Antonio Echavarren is one of our Group Leaders here at ICIQ and the Vice-Director for Academic Affairs. His research interests center on the development of new catalytic methods based on the organometallic chemistry of transition metals as well as the synthesis of natural products and polyarenes. He has received many awards over the years such as the 2004 Janssen-Cylag (Organic Chemistry) award of the Real Sociedad Española de Química (RSEQ), 2006 Liebig Lecturer (Organic Division of the German Chemical Society), Lilly-IQOG Lecturer (Madrid, 2006) and Abbot Lecturer (University of Illinois at Urbana-Champaing, 2009). In 2010 he received the Golden Medal and the Research Award of the RSEQ and last year, he was awarded with the 2011 Sir Robert Robinson Distinguished Lecture in the Department of Chemistry at the University of Liverpool, UK. More than enough reasons to be our next interviewee in our Face to Face, don´t you think so?
When did you decide to become a scientist and why?
‘As far back as I can remember, I always wanted to be a chemist’. This sentence is taken from Ray Liotta in Martin Scorsese’s movie Goodfellas (gangster instead of chemist in the movie). When I was a teenager I was fascinated by the mysterious changes that occurred upon the simple mixing of chemical substances. Later I found chemistry more humane than physics and much more rigorous and scientific than biology.
What do you see as the greatest achievements in your career to date?
The mechanistically driven discovery of new organic reactions catalyzed by gold or other metals.
From your point of view, what are the most important areas in which funding should be spent on?
I would support good chemistry, regardless of the specific area. In particular, I would continue founding creative synthesis (organic, inorganic and organometallic) because of its central role in chemistry.
Could you tell us a funny anecdote that happened in your lab or your life as a researcher?
There were some anecdotes that I prefer to forget caused by the lack of funding, which forced us to be more than creative to obtain reagents or starting material that are now commonplace in my labs.
What do you do in your spare time?
I enjoy hiking in the mountains, jogging, biking, observing small animals, reading and listening to good music.
A chemical element: Carbon
Favourite Scientist: Edward.

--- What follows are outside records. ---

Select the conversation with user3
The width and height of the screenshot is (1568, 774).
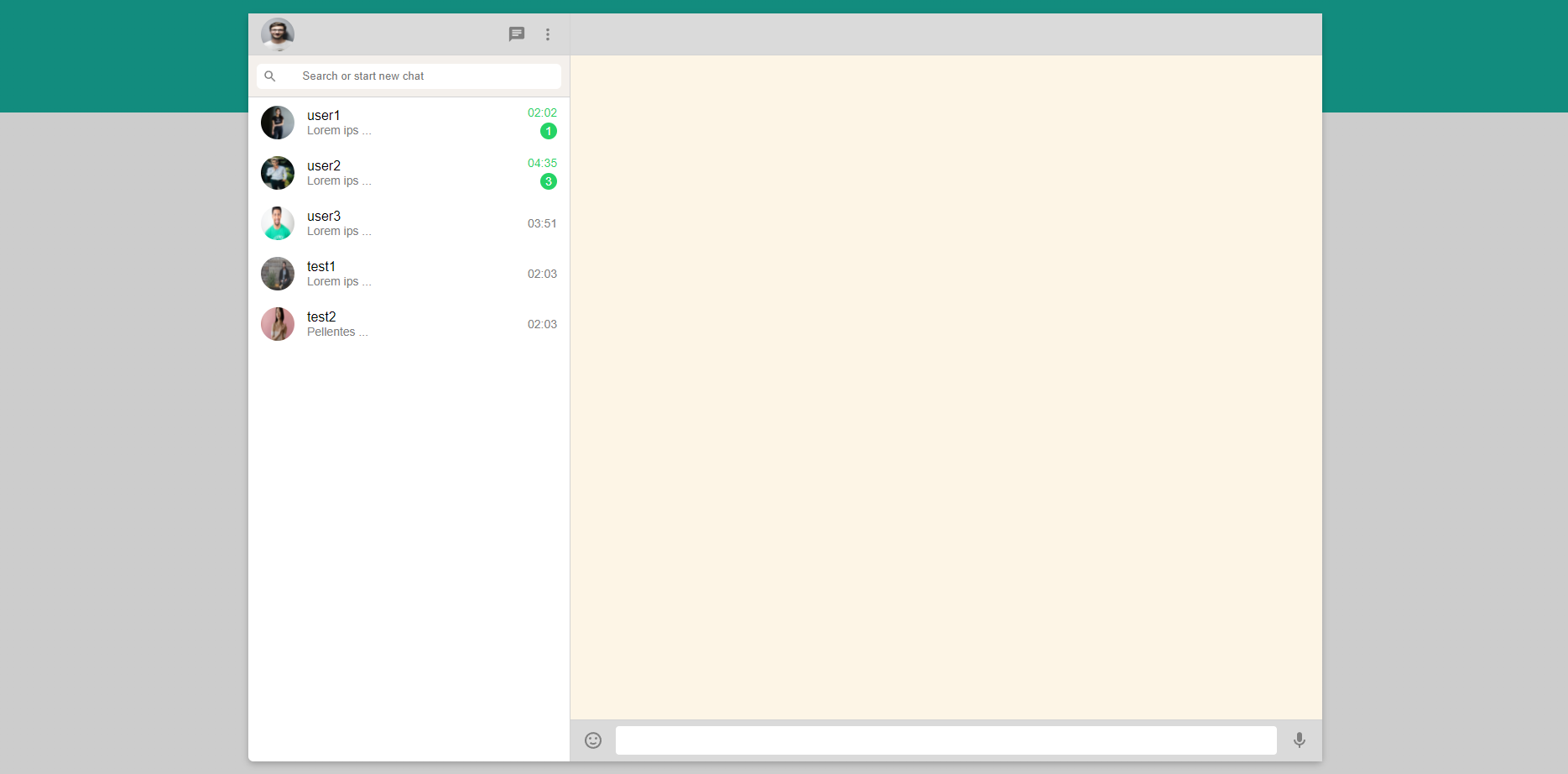click(403, 223)
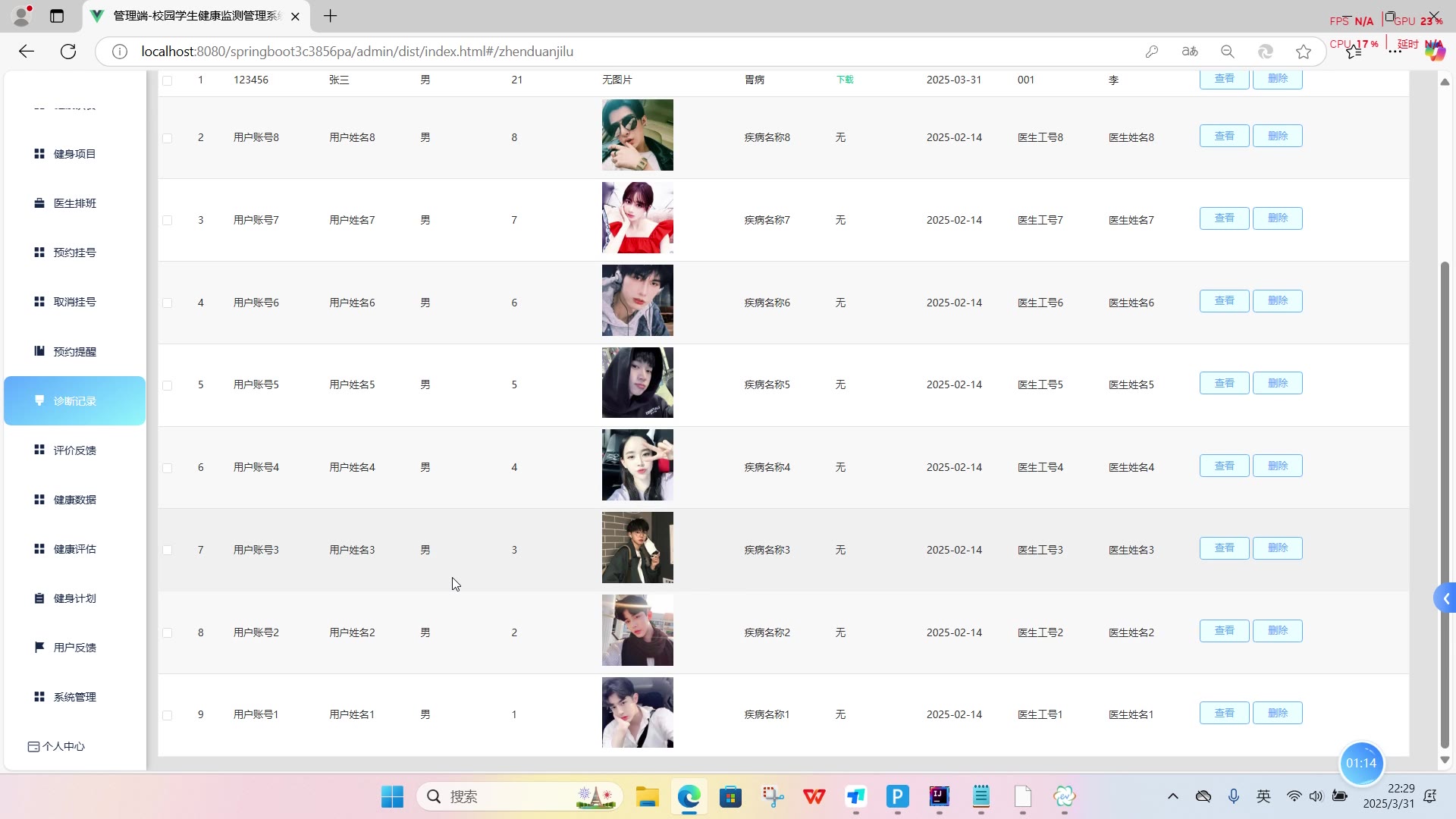Image resolution: width=1456 pixels, height=819 pixels.
Task: Open 医生排班 from the sidebar
Action: 74,203
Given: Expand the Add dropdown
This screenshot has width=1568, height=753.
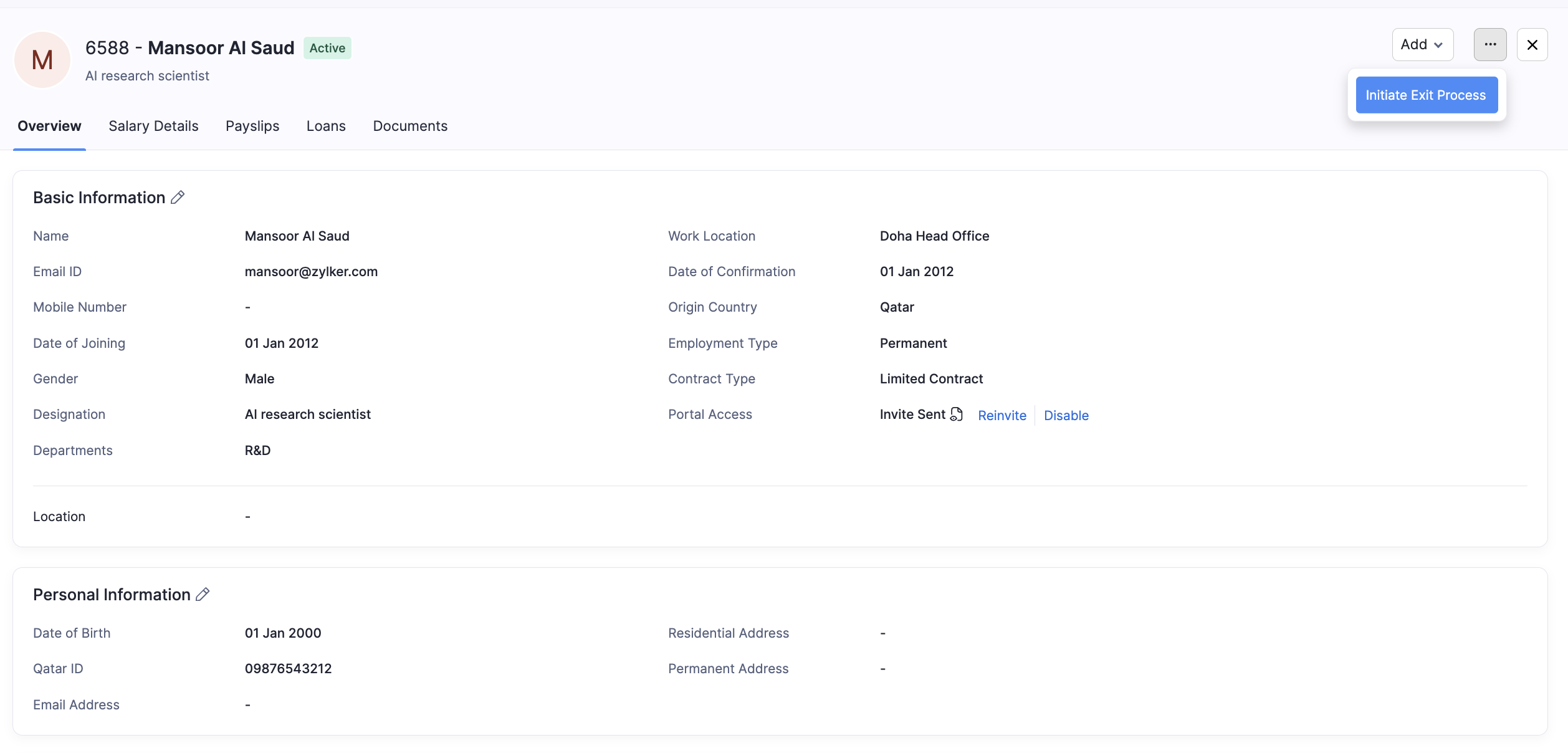Looking at the screenshot, I should (1422, 45).
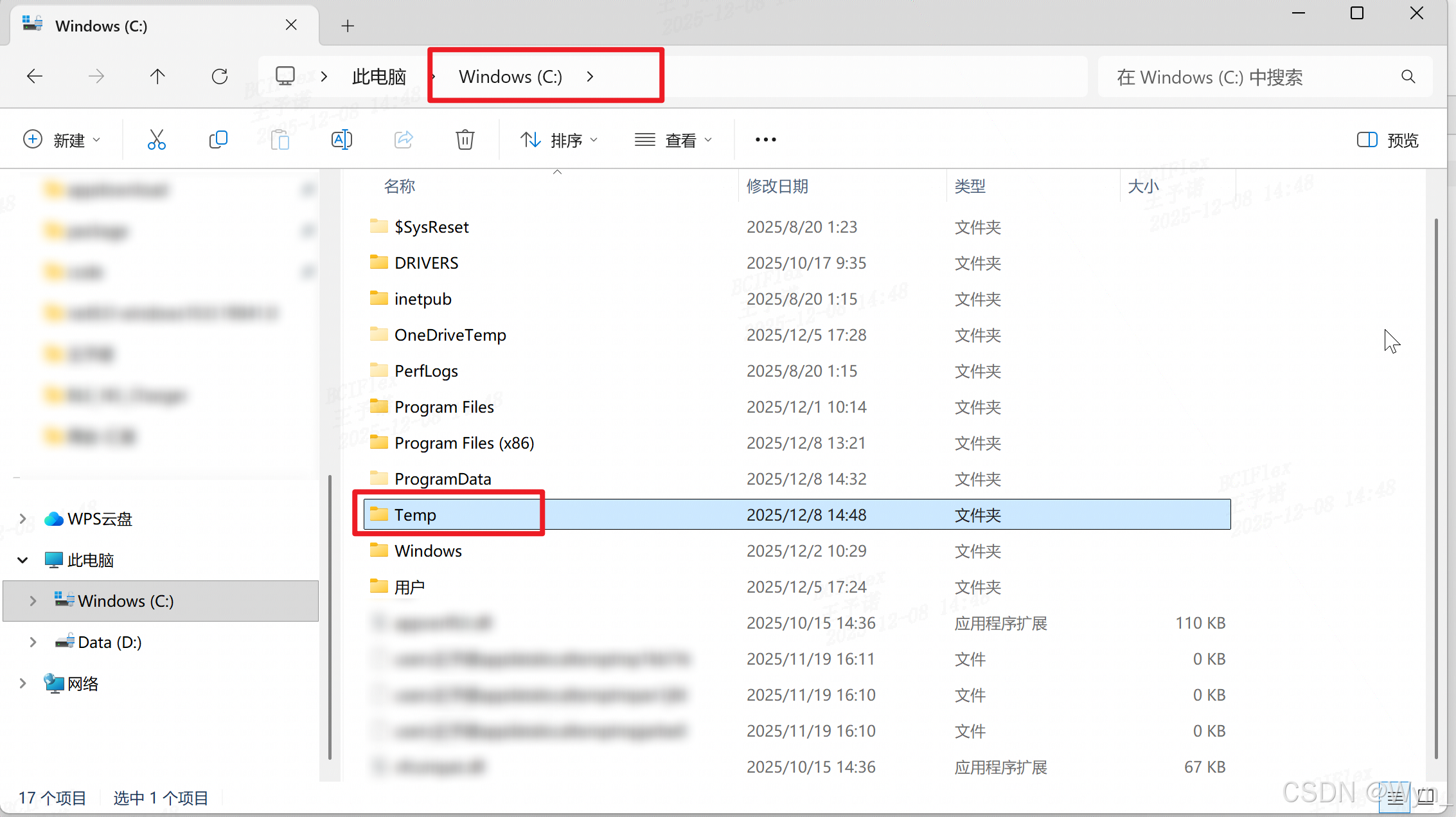Expand the Data (D:) drive in sidebar

point(33,642)
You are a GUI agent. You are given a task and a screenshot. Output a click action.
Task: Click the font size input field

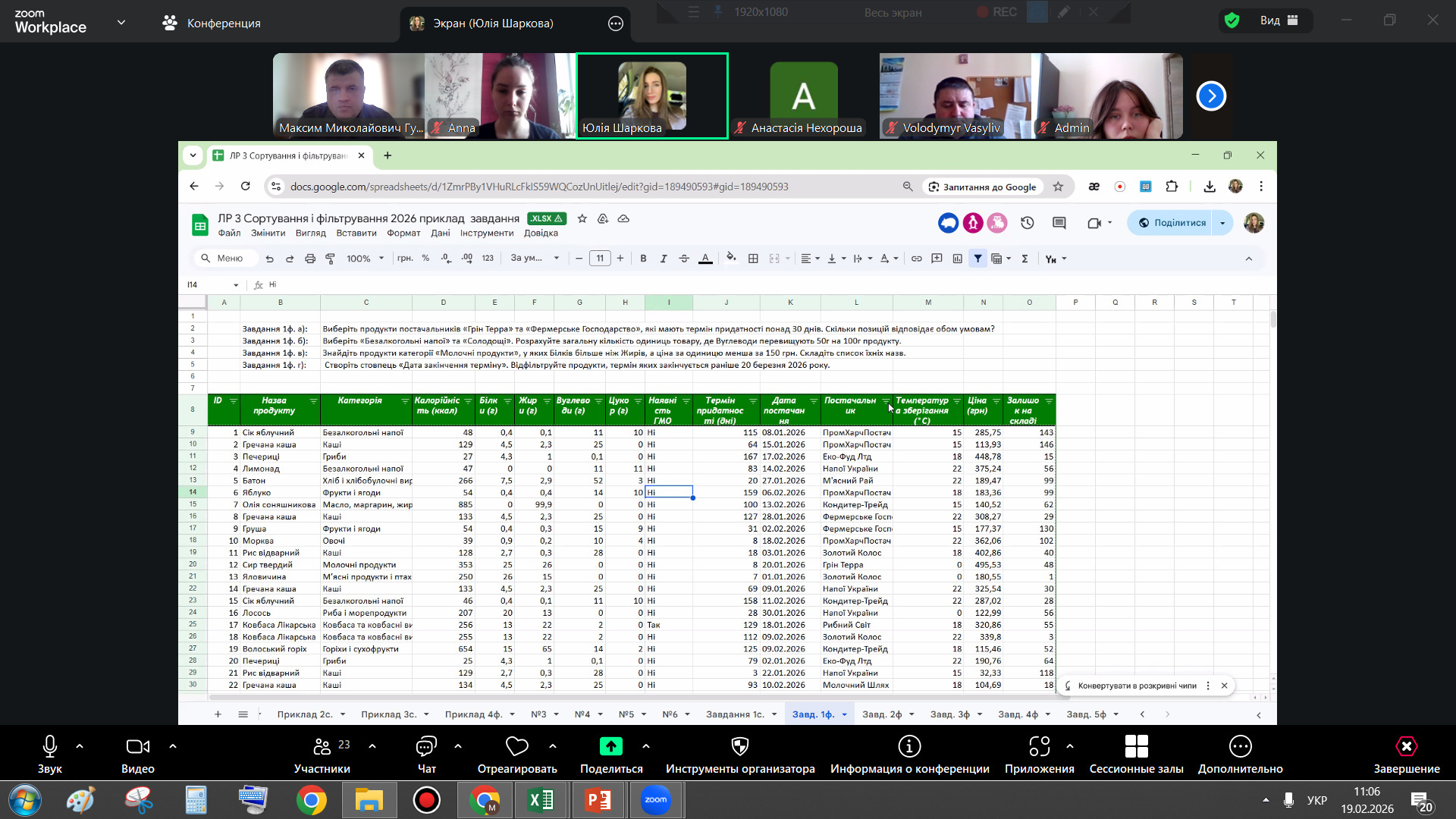click(x=600, y=259)
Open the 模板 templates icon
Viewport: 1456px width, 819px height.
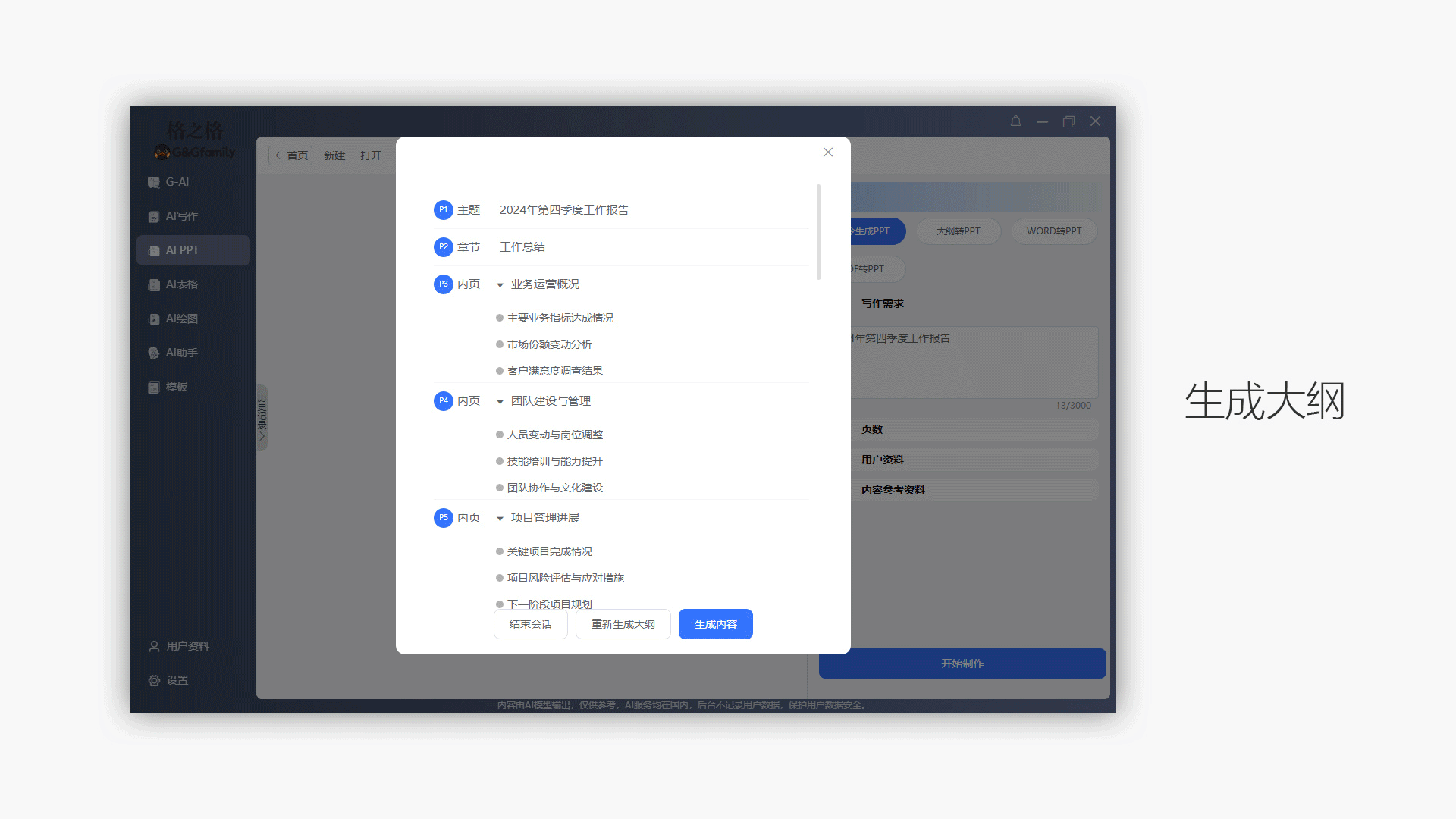(x=153, y=387)
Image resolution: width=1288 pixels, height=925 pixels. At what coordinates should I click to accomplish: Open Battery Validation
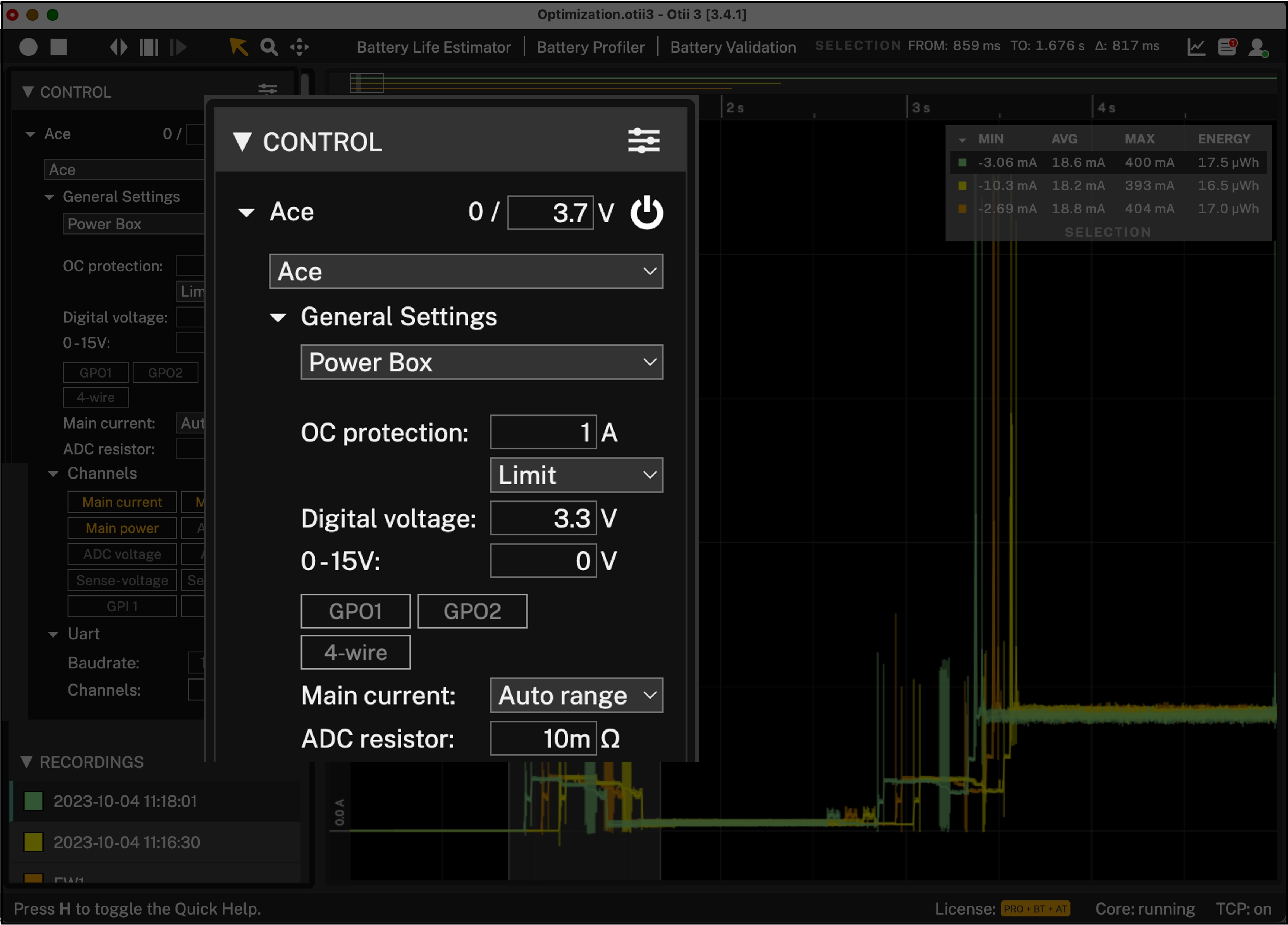[733, 47]
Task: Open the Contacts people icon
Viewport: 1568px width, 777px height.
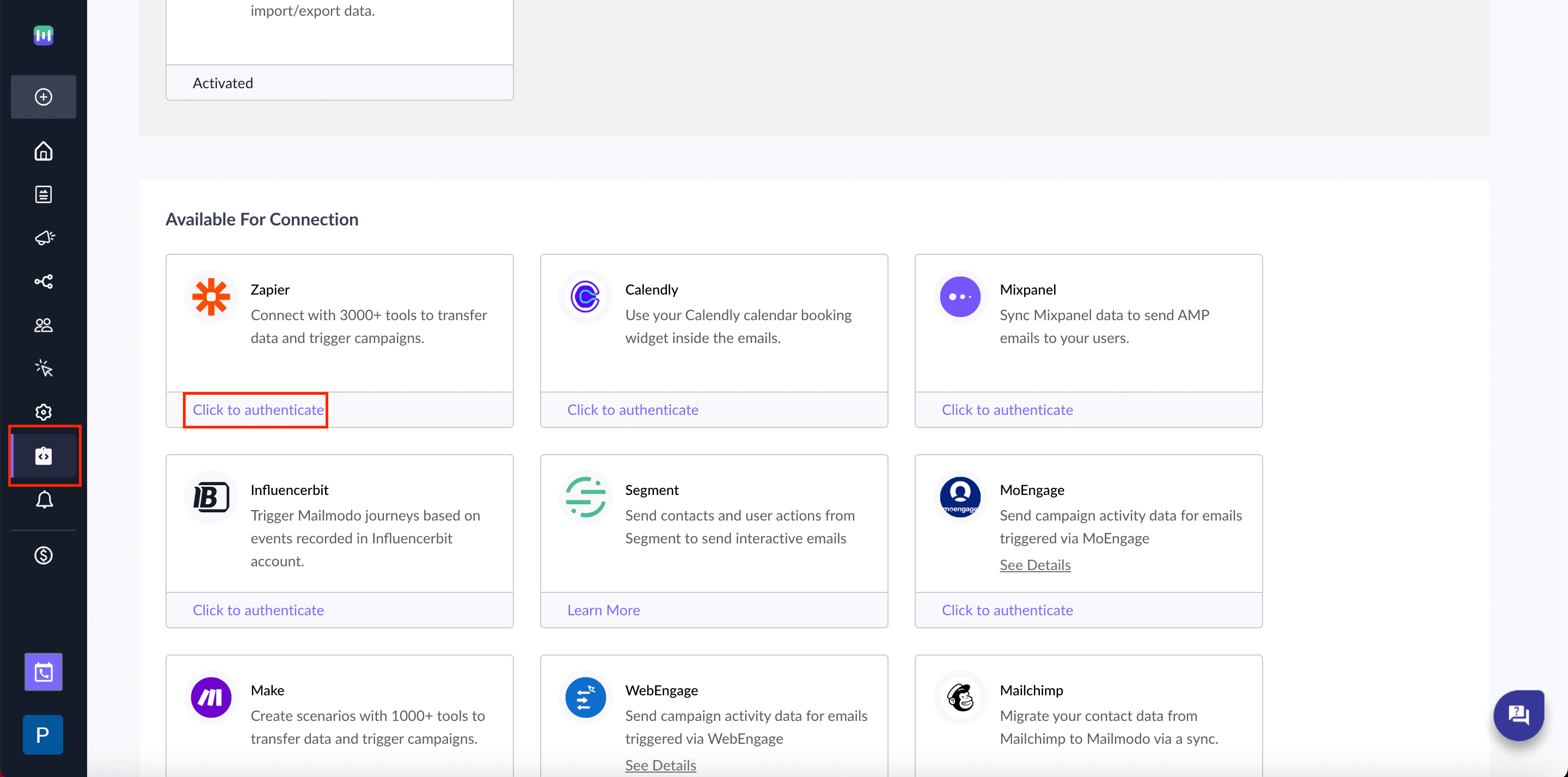Action: coord(43,325)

O. Wilson (entomologist and the father of sociobiology)
An invention: Internet
If you had not been scientist … I would have been a biologist
Favourite destination: New York
A book: ‘Freedom’ by Jonathan Franzen
A movie: The Bridges of Madison County
A dream: That everyone would have enough to eat
Science is…much more than a profession to fulfill a life. Quoting Richard Dawkins, ‘Science is the poetry of reality.’